By leveraging this sandbox infrastructure, the project opens up new opportunities for more efficient malware analysis while supporting a wide range of CPU architectures, including those specific to IoT and mobile devices.

The Need for Realistic Data

One prerequisite for offering cyber ranges or training solutions in the context of detection engineering and security monitoring is the collection of real-world malware samples.

To provide high-quality training and realistic experiences, these samples can be used as injects in various training scenarios or for testing detection rules.

A common approach is to collect such data manually by running and monitoring malware samples, preferably in a confined environment such as a virtual machine (VM). However, this approach has several drawbacks: it lacks reproducibility under identical experimental conditions and involves repetitive, error-prone tasks (uploading files, running monitoring tools/malware samples, monitoring network traffic, conducting post-analysis, etc.).

Thus, this process is an ideal candidate for automation. Our first motivation for creating this new project is to address these challenges. Our second goal is to provide detection engineers with a reliable way to generate actionable data from malware samples.

The Concept of a Kunai-Based Sandbox

Malware sample sandboxing is a frequent task performed at various stages of a security alert's lifecycle, from incident/malware triage to more detailed malware analysis. This task is typically supported by numerous tools, ranging from open-source options like Cape Sandbox to paid alternatives like Joe Sandbox, VMRay, or Any Run.

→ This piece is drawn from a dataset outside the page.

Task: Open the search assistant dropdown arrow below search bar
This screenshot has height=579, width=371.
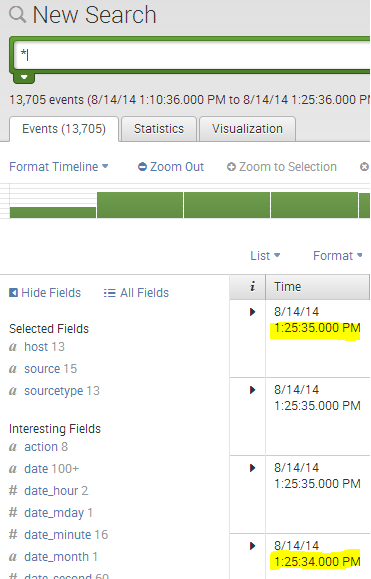Action: [x=24, y=78]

While these solutions are excellent in many respects—such as defeating anti-sandboxing techniques and providing deep insight into a sample's capabilities—we believe they are not always the best tools for gathering actionable information for detection engineers. For many organizations, there is no direct mapping between the data collected from malware analysis platforms (sandboxes) and their monitoring systems. As a result, a task that should be simple—building detection rules tailored to an organization’s security monitoring tools—can become challenging.

To solve this issue, we propose a simple yet powerful sandboxing infrastructure based on QEMU for virtualization and Kunai for sample monitoring. This infrastructure can serve multiple purposes: analyzing malware samples using the same tools employed for detection and collecting data for use within the NGSOTI project.

Project Status

The source code for the project is available in the Kunai sandbox repository. Additionally, our under-construction open dataset, extracted using this sandbox, can be found at NGSOTI malware dataset.

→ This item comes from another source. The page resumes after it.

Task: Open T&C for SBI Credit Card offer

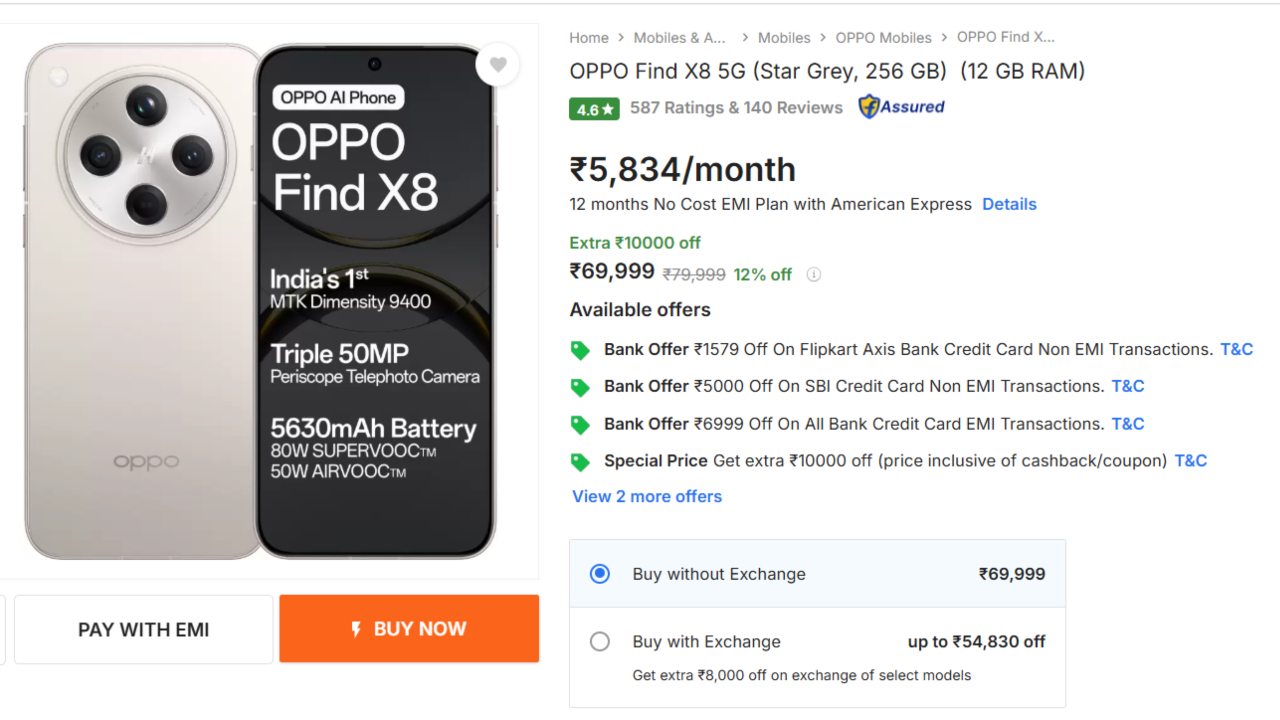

Currently, the sandboxing system can run Linux malware samples within a virtual environment, monitor them using Kunai, and capture the network traffic generated by the system. Another key feature of our sandbox is its support for multiple CPU architectures (currently Intel 32/64bits and ARM 64bits), enabling the analysis of a broader range of malware samples. We believe ARM achitecture support is crucial, as it can be used to analyze malware samples specific to IoT or mobile (phones, tablets, etc.) devices.

Limitations

While our approach provides a great opportunity for detection engineers to obtain data that is directly usable for creating Kunai-based detection rules, we must remember that it does not achieve the same level of stealthiness as other sandboxing platforms, which often rely on custom hypervisors. Therefore, our approach should not be considered a replacement for dedicated sandboxing platforms but rather a complement that facilitates detection engineering-related tasks.

Conclusion

The NGSOTI project aims to bridge the gap between theoretical knowledge and practical skills for SOC operators by offering realistic, data-driven training experiences. By automating the collection and analysis of malware samples through the Kunai-based sandbox, we provide a straightforward, efficient, and repeatable method for detection engineers to generate actionable insights. This approach is not intended to replace traditional sandboxing but rather to complement it. With support for multiple CPU architectures, including those specific to IoT and mobile devices, the sandbox expands the possibilities for analyzing and generating data from a wider range of malware, enhancing the diversity of scenarios that NGSOTI can offer. As the project progresses, we look forward to further enriching the open dataset and continuing to develop solutions that address the evolving challenges in detection engineering.

References

Funding

The NGSOTI project is dedicated to training the next generation of Security Operation Center (SOC) operators, focusing on the human aspect of cybersecurity. It underscores the significance of providing SOC operators with the necessary skills and open-source tools to address challenges such as detection engineering, incident response, and threat intelligence analysis. Involving key partners such as CIRCL, Restena, Tenzir, and the University of Luxembourg, the project aims to establish a real operational infrastructure for practical training. This initiative integrates academic curricula with industry insights, offering hands-on experience in cyber ranges.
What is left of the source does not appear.